The clay waste from Melbourne’s ambitious Parkville Station Metro tunnel project will be transformed into bricks, demonstrating the reusability of materials from large construction projects.
Image from Metro Tunnel
Clay waste from Melbourne’s Metro Tunnel Parkville Station project will be converted into new bricks for residential construction with more than 80 Olympic-sized swimming pools worth of material will be excavated as part of the project to make way for the new underground station.
There are three stages to the project with the first stage expected to provide around 300,000 tonnes of clay, enough to produce around 10 million bricks.
PGH Bricks and Pavers Regional General Manager Andrew Peachey said there is a potential to produce around 30 million bricks with the other two potential stages.
“We are very committed to recycling this type of material as much as possible.
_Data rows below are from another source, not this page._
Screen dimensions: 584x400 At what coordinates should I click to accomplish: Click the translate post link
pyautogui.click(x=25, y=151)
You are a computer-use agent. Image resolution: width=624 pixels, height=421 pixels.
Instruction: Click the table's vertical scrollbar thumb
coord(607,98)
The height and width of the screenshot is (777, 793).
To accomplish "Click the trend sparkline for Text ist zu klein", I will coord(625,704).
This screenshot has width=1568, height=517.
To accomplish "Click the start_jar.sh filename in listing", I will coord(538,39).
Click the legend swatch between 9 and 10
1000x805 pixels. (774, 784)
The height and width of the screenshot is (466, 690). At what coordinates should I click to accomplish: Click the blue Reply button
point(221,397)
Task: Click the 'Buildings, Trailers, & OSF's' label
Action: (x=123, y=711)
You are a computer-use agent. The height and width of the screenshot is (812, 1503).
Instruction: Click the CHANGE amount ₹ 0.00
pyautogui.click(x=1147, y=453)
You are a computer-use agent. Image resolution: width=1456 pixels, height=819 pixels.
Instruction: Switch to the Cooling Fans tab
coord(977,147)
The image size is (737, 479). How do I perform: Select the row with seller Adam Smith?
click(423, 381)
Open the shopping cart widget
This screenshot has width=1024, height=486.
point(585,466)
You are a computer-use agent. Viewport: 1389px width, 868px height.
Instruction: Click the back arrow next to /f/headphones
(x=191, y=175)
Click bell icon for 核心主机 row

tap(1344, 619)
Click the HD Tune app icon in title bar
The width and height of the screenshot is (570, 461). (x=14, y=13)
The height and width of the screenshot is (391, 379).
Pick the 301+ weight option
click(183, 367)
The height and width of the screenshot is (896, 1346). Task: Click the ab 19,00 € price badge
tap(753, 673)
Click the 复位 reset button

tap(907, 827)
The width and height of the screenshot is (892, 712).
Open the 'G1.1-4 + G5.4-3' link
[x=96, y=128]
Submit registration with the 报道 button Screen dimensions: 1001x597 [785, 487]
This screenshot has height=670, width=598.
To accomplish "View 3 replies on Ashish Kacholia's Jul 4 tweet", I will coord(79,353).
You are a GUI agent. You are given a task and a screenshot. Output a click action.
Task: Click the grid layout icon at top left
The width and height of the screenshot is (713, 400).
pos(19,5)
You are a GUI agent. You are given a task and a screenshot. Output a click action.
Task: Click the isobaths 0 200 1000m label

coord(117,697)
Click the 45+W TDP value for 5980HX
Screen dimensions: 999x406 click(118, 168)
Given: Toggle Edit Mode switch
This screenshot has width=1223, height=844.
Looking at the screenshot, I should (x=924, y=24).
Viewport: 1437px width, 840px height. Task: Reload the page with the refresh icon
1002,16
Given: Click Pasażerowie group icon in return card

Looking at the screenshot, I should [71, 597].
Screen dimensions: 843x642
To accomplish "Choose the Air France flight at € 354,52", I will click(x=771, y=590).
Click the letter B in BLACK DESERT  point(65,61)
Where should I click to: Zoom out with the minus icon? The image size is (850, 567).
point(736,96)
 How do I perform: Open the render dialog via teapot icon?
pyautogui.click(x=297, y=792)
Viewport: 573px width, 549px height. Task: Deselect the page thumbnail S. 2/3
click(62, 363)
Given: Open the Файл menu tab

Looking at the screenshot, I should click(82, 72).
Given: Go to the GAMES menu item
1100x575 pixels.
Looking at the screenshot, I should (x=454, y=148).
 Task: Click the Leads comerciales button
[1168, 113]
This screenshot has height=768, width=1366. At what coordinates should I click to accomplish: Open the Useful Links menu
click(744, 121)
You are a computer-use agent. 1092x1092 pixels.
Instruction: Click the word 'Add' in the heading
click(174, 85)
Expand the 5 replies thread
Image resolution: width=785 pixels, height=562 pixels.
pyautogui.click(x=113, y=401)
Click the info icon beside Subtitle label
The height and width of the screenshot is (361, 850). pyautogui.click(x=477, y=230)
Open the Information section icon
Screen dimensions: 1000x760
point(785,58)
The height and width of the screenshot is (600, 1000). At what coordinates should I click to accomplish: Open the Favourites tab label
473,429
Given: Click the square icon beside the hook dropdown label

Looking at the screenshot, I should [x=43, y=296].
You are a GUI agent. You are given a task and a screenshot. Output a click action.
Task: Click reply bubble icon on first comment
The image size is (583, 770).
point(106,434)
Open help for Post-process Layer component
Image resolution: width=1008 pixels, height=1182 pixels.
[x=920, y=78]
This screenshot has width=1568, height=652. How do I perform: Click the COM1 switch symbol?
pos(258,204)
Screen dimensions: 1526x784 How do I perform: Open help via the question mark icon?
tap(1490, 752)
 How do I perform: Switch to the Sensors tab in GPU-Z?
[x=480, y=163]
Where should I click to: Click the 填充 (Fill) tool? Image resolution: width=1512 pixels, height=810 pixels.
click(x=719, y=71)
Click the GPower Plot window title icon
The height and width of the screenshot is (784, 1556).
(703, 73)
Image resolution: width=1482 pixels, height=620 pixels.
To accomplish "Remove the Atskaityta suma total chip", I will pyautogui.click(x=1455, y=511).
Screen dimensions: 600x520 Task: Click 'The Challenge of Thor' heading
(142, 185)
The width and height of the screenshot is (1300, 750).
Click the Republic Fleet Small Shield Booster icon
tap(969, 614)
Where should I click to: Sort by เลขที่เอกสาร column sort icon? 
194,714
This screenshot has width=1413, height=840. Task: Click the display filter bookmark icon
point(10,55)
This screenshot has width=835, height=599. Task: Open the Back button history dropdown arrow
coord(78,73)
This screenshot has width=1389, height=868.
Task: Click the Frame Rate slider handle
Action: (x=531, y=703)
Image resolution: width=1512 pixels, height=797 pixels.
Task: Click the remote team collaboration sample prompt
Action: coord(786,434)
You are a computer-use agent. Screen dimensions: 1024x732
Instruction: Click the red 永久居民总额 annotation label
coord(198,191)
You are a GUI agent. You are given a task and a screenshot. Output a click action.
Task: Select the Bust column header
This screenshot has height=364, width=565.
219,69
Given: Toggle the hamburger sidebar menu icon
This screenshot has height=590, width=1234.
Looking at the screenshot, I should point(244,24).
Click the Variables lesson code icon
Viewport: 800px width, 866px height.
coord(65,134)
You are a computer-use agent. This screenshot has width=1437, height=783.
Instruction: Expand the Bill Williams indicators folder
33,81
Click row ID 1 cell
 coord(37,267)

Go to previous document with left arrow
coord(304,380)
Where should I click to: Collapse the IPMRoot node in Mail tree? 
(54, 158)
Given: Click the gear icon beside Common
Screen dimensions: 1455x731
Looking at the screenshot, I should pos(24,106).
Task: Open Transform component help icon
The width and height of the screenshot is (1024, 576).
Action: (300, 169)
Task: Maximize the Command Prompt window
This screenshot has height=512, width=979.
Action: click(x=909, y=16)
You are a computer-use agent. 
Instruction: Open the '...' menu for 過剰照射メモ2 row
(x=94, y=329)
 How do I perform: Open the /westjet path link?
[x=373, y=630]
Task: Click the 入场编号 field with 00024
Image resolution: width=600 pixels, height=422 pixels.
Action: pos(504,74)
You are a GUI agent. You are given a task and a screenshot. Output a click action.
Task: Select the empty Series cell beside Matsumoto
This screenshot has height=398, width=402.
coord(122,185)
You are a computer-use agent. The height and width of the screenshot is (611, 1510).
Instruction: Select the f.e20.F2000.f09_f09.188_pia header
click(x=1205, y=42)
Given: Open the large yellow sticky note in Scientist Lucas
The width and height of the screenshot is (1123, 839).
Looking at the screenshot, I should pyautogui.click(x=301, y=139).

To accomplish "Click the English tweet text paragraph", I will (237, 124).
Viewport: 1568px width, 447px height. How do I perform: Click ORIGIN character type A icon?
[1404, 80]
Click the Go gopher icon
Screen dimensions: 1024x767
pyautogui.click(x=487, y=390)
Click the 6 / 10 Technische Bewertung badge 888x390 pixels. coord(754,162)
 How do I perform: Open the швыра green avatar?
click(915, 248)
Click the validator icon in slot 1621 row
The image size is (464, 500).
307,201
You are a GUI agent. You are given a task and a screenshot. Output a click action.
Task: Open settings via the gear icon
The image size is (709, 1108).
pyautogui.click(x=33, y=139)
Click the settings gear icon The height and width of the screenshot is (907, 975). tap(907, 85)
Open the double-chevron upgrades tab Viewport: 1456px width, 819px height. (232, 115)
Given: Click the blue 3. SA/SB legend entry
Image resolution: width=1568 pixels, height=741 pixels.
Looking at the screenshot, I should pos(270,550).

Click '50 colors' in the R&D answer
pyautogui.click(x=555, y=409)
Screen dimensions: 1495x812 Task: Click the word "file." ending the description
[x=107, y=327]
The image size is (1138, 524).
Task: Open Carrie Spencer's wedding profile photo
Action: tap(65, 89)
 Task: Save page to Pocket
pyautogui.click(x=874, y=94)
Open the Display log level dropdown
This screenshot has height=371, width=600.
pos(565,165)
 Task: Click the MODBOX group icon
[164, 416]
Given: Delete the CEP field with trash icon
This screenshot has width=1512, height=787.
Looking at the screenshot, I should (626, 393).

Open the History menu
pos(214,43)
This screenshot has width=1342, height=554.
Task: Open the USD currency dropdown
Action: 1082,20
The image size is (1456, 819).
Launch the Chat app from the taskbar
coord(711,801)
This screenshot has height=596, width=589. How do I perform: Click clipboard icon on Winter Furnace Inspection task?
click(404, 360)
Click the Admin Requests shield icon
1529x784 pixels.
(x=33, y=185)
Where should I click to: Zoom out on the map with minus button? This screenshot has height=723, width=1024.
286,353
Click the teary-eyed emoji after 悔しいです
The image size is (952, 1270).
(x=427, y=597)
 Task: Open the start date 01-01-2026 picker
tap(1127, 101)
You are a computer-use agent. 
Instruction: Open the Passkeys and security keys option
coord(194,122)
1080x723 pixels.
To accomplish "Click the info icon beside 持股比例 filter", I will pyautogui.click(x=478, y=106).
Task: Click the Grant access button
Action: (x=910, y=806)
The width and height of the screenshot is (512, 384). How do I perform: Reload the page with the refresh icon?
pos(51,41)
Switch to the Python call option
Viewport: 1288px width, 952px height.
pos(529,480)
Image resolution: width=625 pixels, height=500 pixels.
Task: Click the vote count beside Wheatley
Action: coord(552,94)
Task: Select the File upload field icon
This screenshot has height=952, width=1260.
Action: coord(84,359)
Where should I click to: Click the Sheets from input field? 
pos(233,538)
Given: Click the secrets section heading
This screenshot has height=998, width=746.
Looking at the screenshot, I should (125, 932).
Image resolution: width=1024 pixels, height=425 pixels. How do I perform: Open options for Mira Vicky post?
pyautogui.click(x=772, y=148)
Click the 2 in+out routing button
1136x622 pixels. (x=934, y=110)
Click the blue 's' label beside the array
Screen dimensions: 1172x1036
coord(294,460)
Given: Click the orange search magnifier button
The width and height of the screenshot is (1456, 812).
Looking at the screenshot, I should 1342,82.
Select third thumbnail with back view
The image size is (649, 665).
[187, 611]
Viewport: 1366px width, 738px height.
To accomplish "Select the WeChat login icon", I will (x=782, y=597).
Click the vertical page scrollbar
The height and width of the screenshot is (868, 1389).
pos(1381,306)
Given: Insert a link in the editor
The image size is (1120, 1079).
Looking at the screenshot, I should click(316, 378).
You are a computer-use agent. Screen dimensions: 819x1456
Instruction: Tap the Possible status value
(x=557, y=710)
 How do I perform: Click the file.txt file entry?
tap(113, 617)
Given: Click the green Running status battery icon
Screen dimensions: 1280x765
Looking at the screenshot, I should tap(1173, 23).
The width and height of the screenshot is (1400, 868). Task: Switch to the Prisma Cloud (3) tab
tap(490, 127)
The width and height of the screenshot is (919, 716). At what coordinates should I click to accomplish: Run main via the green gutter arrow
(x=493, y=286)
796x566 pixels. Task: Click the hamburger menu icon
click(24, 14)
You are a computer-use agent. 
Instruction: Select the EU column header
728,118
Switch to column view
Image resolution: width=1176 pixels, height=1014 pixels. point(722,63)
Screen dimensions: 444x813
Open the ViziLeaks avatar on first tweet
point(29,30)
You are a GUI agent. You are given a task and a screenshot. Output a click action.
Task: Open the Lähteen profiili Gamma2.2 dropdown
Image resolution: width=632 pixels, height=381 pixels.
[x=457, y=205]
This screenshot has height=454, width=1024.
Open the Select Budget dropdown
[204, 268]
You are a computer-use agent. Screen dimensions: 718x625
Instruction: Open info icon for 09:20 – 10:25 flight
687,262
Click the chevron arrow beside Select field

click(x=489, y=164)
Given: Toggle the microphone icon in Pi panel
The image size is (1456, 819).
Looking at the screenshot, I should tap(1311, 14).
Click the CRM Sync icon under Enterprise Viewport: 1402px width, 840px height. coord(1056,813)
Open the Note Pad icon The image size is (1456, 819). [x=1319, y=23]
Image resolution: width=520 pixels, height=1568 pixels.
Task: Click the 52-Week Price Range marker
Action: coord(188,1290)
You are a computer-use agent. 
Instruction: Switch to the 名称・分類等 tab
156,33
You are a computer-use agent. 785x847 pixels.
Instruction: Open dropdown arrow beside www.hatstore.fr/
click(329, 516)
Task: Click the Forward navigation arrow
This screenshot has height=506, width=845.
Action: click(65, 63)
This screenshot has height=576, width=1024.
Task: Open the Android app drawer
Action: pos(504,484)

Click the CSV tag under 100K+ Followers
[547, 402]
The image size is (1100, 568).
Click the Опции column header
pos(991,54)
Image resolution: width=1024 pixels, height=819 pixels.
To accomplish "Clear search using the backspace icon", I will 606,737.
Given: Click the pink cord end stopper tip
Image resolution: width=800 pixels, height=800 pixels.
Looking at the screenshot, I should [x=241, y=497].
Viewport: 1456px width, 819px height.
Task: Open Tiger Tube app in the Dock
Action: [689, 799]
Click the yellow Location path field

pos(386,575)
Not only is it better for the environment – reusing waste rather than sending it to landfill – there’s also the social benefit of its use to build homes for new residents in the suburbs of Melbourne,” Peachey said.
“Normally we would extract this clay from our own quarry, so recycling waste from construction sites also serves to provide longevity at our facility and continuity of work for everyone employed there.”
Works began on the site on 14 January below Grattan Street, between Leicester Street and Royal Parade.
“The Metro Tunnel will make travelling to the renowned Parkville health, education and research precinct easier than ever before, slashing travel times by up to 20 minutes in each direction,” said Victorian Acting Premier James Merlino.
“We are undertaking a monumental engineering feat as part of the Metro Tunnel, including constructing new train stations deep beneath some of Melbourne’s busiest areas,” said Victorian Minister for Transport Infrastructure Jacinta Allan.
The first train is expected to run through the tunnel in 2025.